Siempre se ha dicho que todo comienza en la mente. Los actos que nos distinguen, para bien o para mal, los logros que materializamos, todos fueron alguna vez solo pensamientos. Por eso es que la Biblia dice que “tal como piensa en su corazón, así es él” (Prov. 23:7). Es precisamente en nuestros corazones donde Dios desea implantar su Ley para que su carácter se refleje en nosotros.
Cuando Dios formuló el décimo Mandamiento estaba pensando en esa esfera de nuestra vida: los pensamientos, que determinan nuestros sentimientos y se materializan en acciones.

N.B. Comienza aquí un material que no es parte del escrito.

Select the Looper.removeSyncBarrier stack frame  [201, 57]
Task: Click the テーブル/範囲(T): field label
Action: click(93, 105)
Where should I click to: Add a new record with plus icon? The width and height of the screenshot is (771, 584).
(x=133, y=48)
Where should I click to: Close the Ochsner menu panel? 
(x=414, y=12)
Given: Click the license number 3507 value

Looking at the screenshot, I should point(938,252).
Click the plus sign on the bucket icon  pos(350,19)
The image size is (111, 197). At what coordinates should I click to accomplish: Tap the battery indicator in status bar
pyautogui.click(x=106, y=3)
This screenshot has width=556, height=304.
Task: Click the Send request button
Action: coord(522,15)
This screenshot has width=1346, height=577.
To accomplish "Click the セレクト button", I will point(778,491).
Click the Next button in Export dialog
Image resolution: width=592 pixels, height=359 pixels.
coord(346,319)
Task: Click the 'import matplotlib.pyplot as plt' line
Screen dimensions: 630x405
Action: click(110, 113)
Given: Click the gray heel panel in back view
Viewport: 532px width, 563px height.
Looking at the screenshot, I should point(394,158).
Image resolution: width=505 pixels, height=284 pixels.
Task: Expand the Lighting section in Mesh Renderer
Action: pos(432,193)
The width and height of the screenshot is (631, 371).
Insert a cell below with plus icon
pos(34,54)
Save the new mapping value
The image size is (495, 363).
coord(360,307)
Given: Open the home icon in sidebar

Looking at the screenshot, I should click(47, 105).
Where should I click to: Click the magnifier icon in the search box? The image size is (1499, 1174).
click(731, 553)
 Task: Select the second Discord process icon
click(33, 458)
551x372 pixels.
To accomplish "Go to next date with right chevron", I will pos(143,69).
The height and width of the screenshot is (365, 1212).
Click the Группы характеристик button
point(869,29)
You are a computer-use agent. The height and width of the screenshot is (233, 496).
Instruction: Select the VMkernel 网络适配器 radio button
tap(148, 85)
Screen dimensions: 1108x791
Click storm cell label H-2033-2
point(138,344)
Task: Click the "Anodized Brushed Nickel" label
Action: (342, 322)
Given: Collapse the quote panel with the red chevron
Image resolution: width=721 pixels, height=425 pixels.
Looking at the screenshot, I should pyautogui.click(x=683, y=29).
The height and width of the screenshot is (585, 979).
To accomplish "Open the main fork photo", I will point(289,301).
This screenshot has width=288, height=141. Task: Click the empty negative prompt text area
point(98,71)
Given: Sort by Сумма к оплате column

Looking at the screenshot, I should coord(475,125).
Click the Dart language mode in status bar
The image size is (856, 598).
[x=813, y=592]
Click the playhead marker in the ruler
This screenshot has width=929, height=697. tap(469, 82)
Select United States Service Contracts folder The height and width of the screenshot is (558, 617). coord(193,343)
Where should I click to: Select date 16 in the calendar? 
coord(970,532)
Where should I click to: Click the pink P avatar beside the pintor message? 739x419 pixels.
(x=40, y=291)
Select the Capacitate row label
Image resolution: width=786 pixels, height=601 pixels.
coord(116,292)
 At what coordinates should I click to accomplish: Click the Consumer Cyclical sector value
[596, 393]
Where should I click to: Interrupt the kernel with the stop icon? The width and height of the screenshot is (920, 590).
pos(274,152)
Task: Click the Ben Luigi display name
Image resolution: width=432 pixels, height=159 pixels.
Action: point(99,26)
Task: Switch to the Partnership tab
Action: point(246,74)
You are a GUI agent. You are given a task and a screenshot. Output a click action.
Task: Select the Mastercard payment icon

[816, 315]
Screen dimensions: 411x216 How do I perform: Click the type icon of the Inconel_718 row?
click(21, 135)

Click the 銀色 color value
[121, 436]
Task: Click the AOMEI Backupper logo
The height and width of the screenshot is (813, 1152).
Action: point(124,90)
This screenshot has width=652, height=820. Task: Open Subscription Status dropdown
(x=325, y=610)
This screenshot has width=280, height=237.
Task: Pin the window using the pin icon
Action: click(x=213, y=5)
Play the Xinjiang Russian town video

En él, nos desafía a no codiciar nada que pertenezca a otro. La codicia es un deseo descontrolado por tener algo, y se genera en nuestra mente. No se trata de un anhelo sano y cristiano de prosperar para la gloria de Dios como resultado del esfuerzo digno y la gracia divina, sino de un deseo mental que no se controla y que termina controlando a la persona.
Una de las razones por las que Dios no quiere la codicia en la vida de sus hijos es porque nunca viene sola, siempre viene acompañada de la envidia, que es una consejera peligrosa. El que envidia algo o a alguien es capaz de muchas cosas. Generalmente, el terreno fértil para que la envidia haga su aparición es el mal hábito de compararnos con los demás. Si hacemos esto, terminaremos rivalizando con quienes debieran ser nuestros hermanos, y el resultado no será bueno en ningún caso.
El décimo Mandamiento promueve la paz, tanto interna como externa, el sosiego, el contentamiento con lo que Dios nos da, y la capacidad de aceptar la realidad que nos haya tocado vivir. Ningún codicioso tiene sosiego. Viven intranquilos y pasan mucho tiempo en maquinaciones para lograr lo que les obsesiona.
Este Mandamiento es también una iniciativa de nuestro Dios para promover la convivencia pacífica y amigable entre los seres humanos, para lo cual se requiere respeto. El codicioso no tiene la capacidad de respetar nada. Si le es posible, intentará quedarse con lo que quiere aunque en el proceso pierda amistades, reputación, e incluso su relación con Dios.
Este retrato de Dios nos hace reflexionar sobre la importancia de tener un corazón en paz, y lo deseable que es la pureza de corazón. El décimo mandamiento representa el ideal que debemos alcanzar para tener relaciones armoniosas con nuestros prójimos. Ese ideal, que está más allá de nuestras fuerzas, solo puede alcanzarse por la gracia y el poder divinos.